# Selected extract
If you’ve spent any time near a patch of bush at night, there’s a good chance you will have heard the haunting two-note hoot of the morepork. Perhaps even its churring cree call that sounds almost like a female kiwi.
The morepork, or ruru, is our only surviving native owl. It’s considered relatively common in most parts of mainland New Zealand and on offshore islands, but its population could be in decline.
Ruru nest in tree cavities, which means that incubating females and chicks are vulnerable to introduced predators, says Department of Conservation scientist Moira Pryde. And because they are hunters themselves, they are also exposed to toxins that are used to control rats and mice.
To get a better idea of how well ruru are doing, DOC is monitoring them in Fiordland’s Eglinton Valley, but on the Banks Peninsula, where ruru are less common, locals have decided to help them along by providing nesting boxes.
Last summer, the Banks Peninsula Conservation Trust launched a project to encourage landowners to listen and watch out for morepork at night to establish how many may be breeding in the area and how big their home ranges are.
Alison Evans, who coordinated the project, says locals have seen ruru chicks in lowland DOC reserves on the peninsula, but there is little information about how successful their breeding efforts are in areas that are not protected and which parts of the peninsula provide the best habitat.
We just don’t have a handle on how many there are on the peninsula and we think that there are not very many because there are big gaps. We should be hearing them in some of the outer bays but we are not. The habitat is there but the morepork don’t seem to be.
With a nocturnal bird, she says the usual monitoring methods such as five-minute counts don’t work, and the trust has established Morepork Mondays to focus people’s attention on one night.
“From a scientific perspective, it’s also important to coordinate the listening because morepork move around a lot and we want to avoid people picking up the same bird as it moves.”
In more remote areas, the trust is using acoustic recorders to monitor the birds’ calls, and early results suggest that the morepork prefer the lower lying areas to the higher ranges where most reserves are.
To give the birds a helping hand, the Akaroa Men’s Shed became involved in the citizen science project by constructing nesting boxes, designed specifically for ruru. Howard Wilson, a retired GP who set up the Men’s Shed, says the men have gone through several design upgrades since the original prototype and the latest version is a two-bedroom deluxe accommodation with a waterproof roof, a ledge at the entrance, ladders for the chicks and even a viewing window so that the boxes can be inspected without disturbing the birds.
Moira Pryde says she is particularly interested in how far morepork range in a fragmented habitat, such as the Banks Peninsula, and how well they manage to raise their chicks.
“There’s been an assumption that they breed every year and are successful every year, but in the Eglinton Valley they haven’t been successfully breeding every year. It’s more like every four to five years.”
On the Banks Peninsula, they may also need a larger home range to find enough food, she says.
In Fiordland, the DOC team found that each ruru pair needs about 40 hectares, which is a much larger range than previous studies conducted on islands suggest.
“Their home range relates to food supply. In beech forests, there is less food so they may have to range a bit further.
“When we studied the nesting success during a year when there was a plague of mice [following a beech mast], one night a male would bring in five mice and the female was actually storing them and not feeding them to the chicks. During other times they may only bring in a few few small insects, so the male has to work really hard.”
Morepork lay two eggs, on average, but she says they rarely manage to bring up two chicks. “Usually because there isn’t enough food. The smaller chick eventually dies and the other ones eats it.”
She says the Banks Peninsula Conservation Trust project will add to the overall picture of how well ruru are doing. “They are not increasing as much as you’d think for a common species. Are they declining? We don’t know.”

# What to work on
**1.** According to the morepork article, why does the Banks Peninsula Conservation Trust have people listen for ruru together on one set night?
**2.** Please reproduce the morepork article starting with "We just don’t" and going on through "seem to be.".

# Information supplied

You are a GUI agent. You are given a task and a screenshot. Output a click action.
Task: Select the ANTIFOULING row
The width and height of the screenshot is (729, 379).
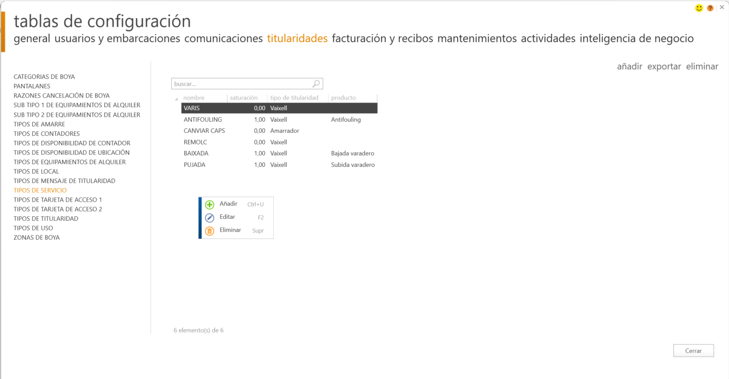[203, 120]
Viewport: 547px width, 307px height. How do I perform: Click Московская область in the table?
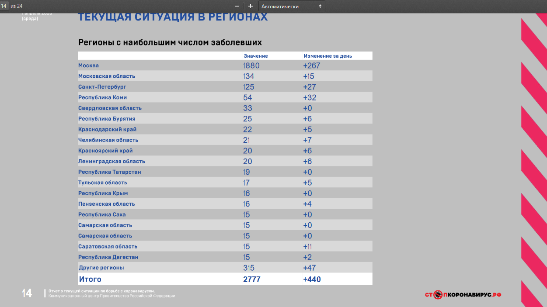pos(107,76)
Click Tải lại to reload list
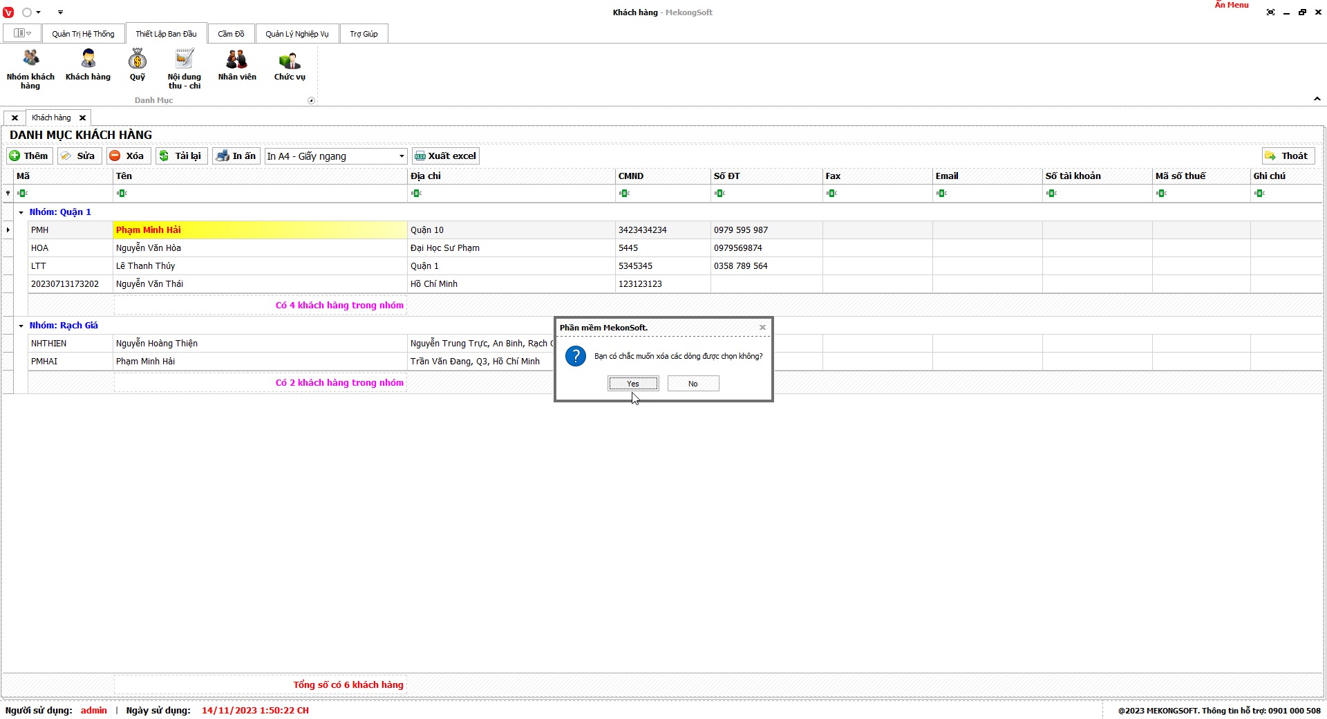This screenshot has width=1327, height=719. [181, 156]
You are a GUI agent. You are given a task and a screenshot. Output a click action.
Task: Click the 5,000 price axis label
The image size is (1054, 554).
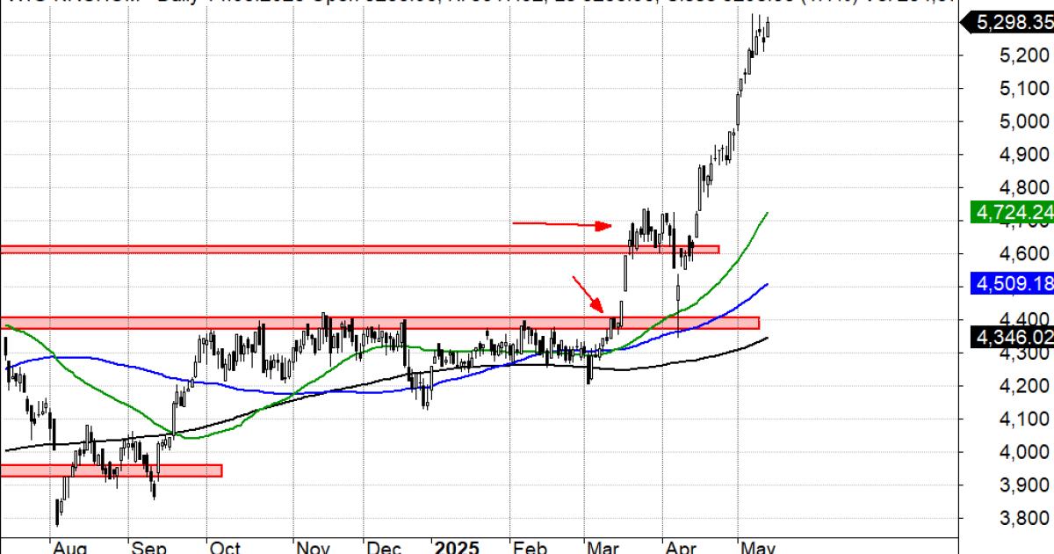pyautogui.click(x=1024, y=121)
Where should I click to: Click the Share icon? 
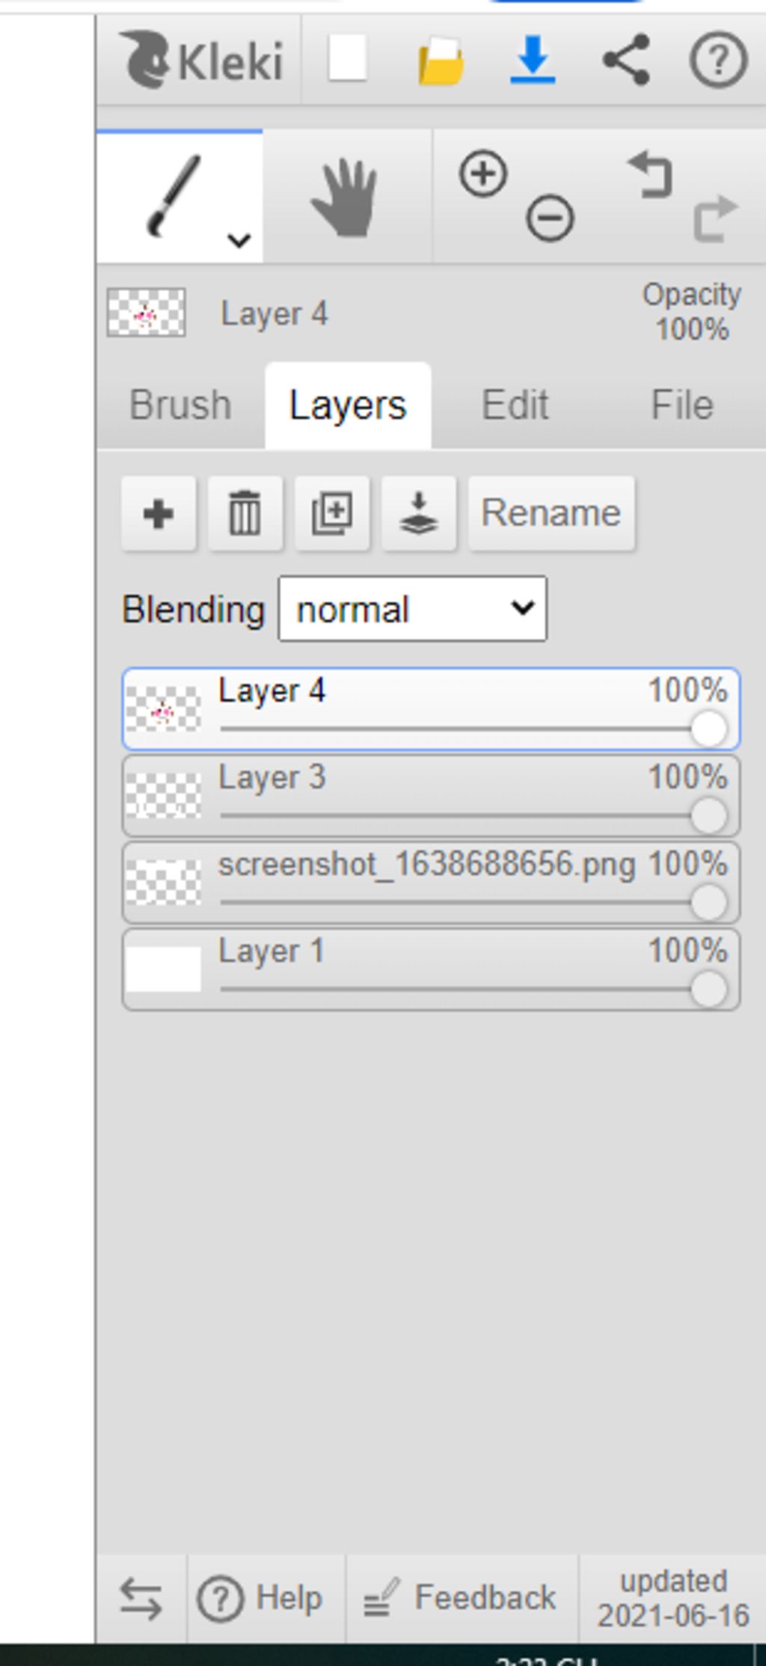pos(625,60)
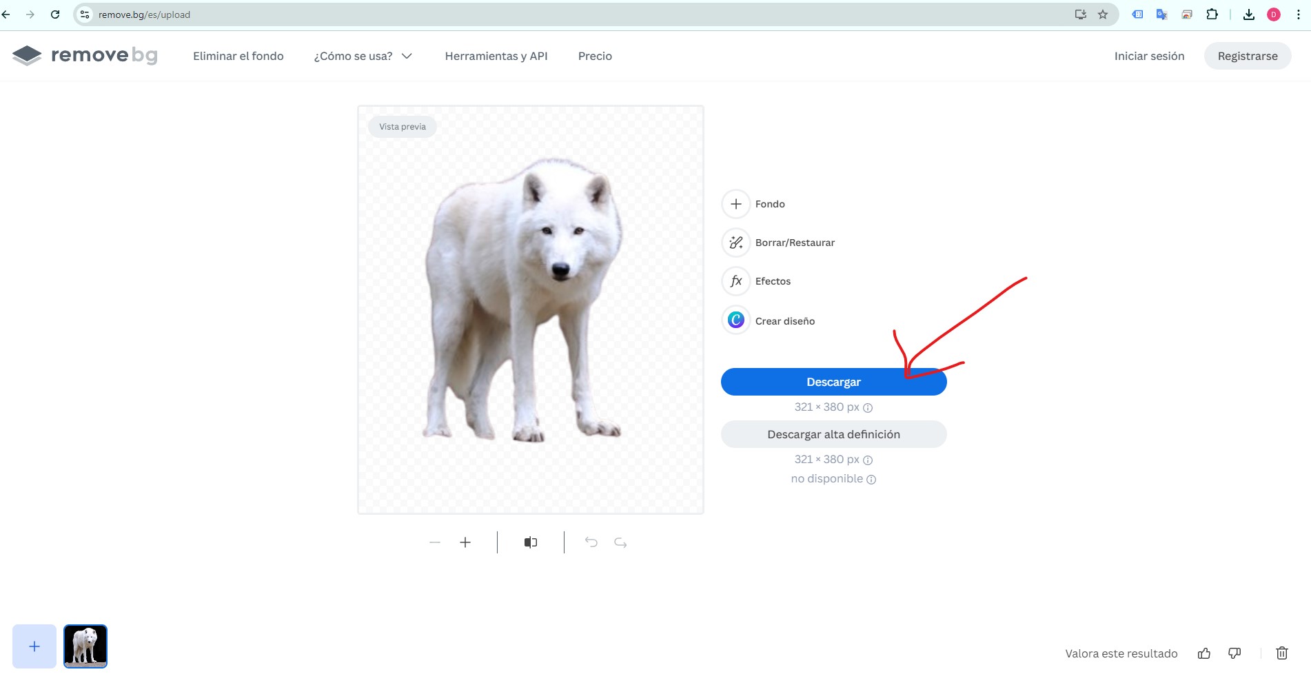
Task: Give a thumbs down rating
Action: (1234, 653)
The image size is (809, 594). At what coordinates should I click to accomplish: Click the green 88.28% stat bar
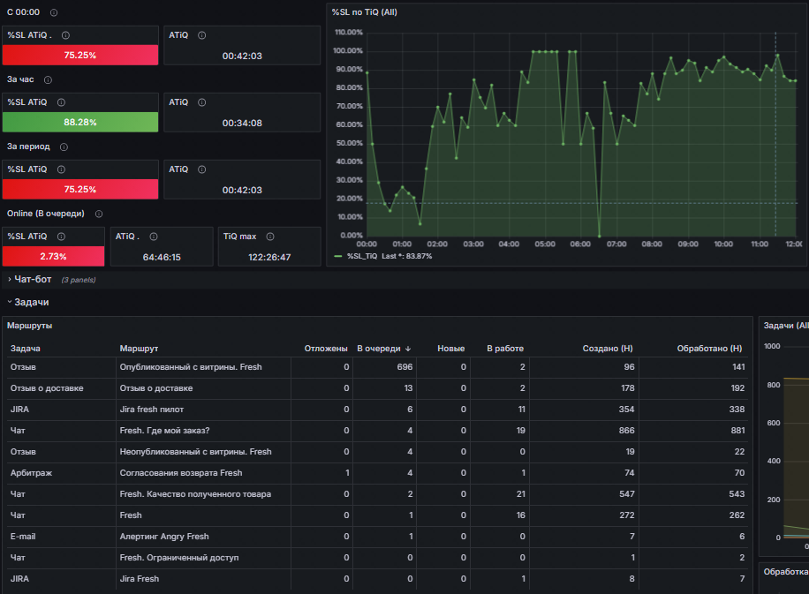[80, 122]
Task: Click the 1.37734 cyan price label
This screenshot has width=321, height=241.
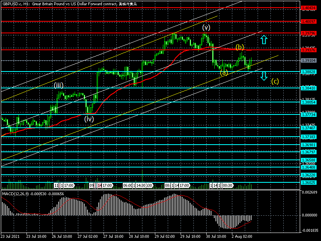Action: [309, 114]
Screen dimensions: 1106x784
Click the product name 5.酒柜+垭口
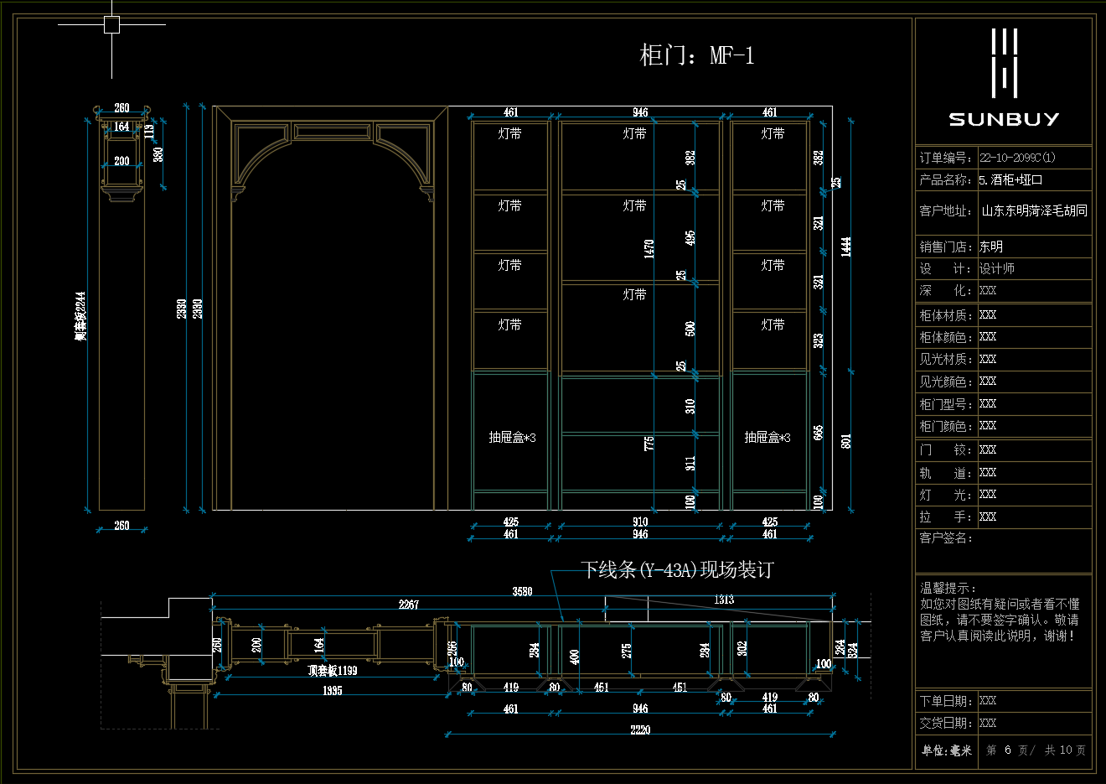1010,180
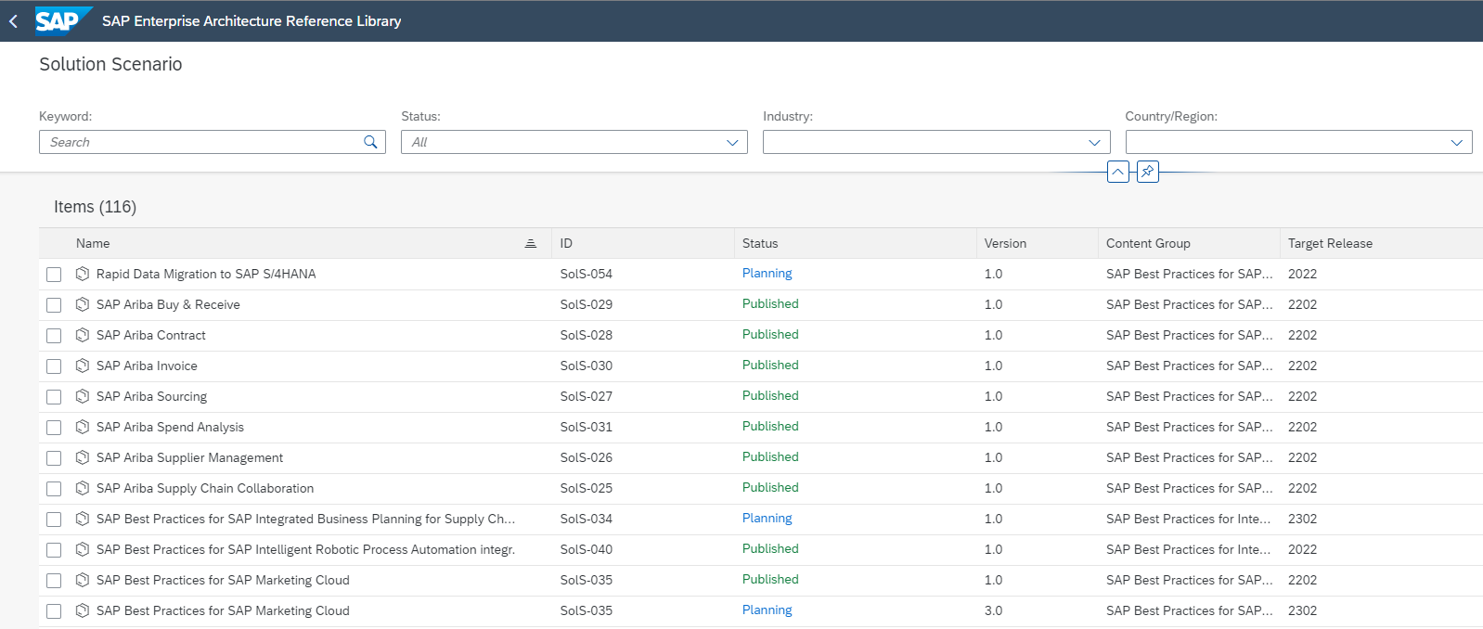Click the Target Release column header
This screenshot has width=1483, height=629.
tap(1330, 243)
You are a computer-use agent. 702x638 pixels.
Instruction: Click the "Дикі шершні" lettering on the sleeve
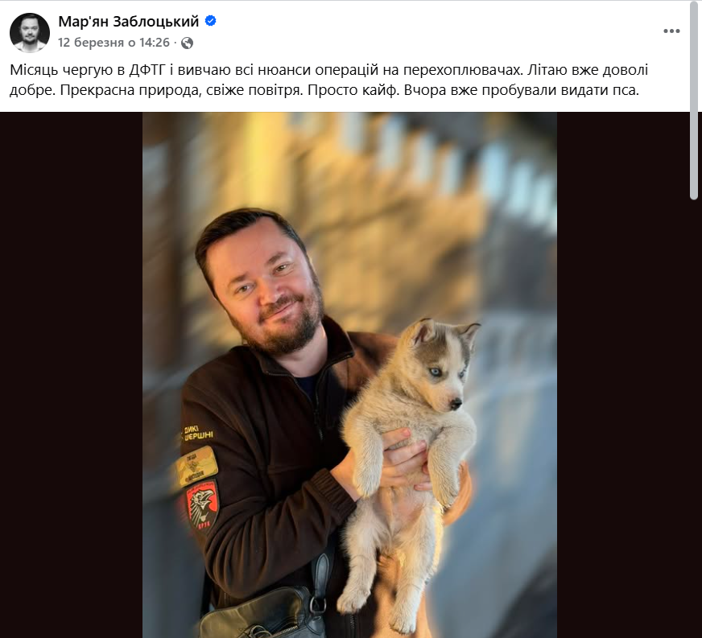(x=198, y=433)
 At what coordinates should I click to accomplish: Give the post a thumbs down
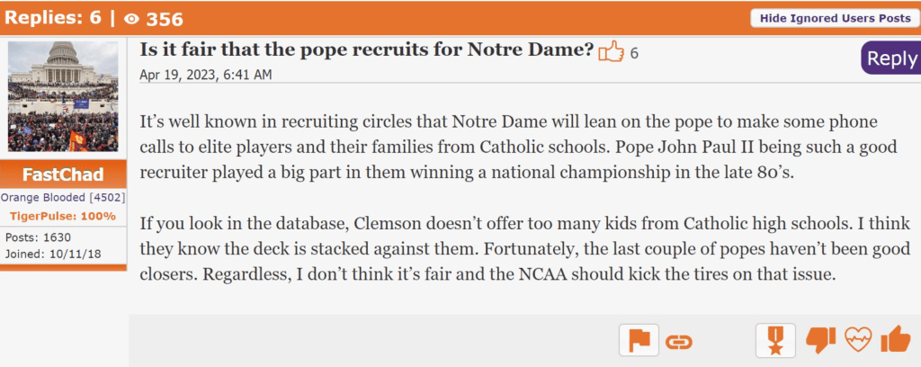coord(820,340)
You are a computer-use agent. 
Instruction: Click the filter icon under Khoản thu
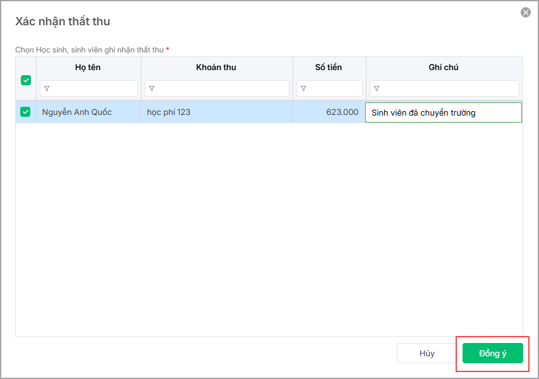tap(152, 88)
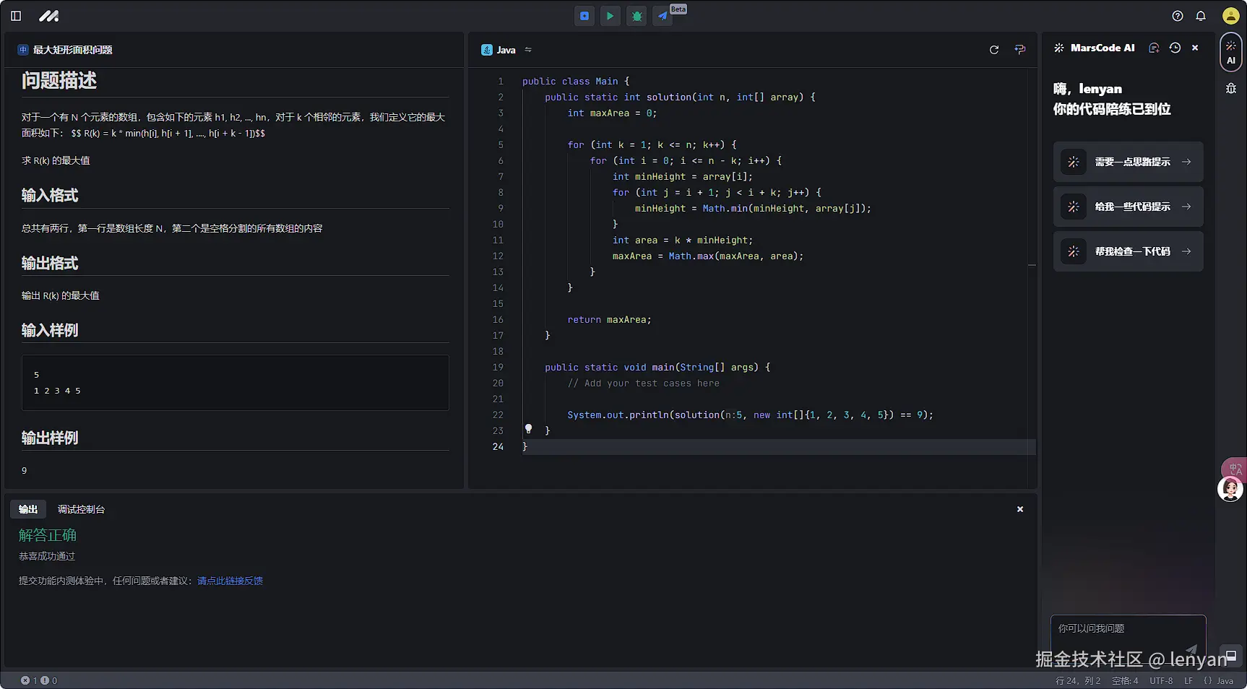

# Outputs for the tasks
**1.** Usual monitoring methods such as five-minute counts don't work for a nocturnal bird, so the trust set up Morepork Mondays to focus people's attention on one night. Coordinating the listening also matters scientifically: morepork move around a lot, and the trust wants to avoid people picking up the same bird as it moves.

**2.**
We just don’t have a handle on how many there are on the peninsula and we think that there are not very many because there are big gaps. We should be hearing them in some of the outer bays but we are not. The habitat is there but the morepork don’t seem to be.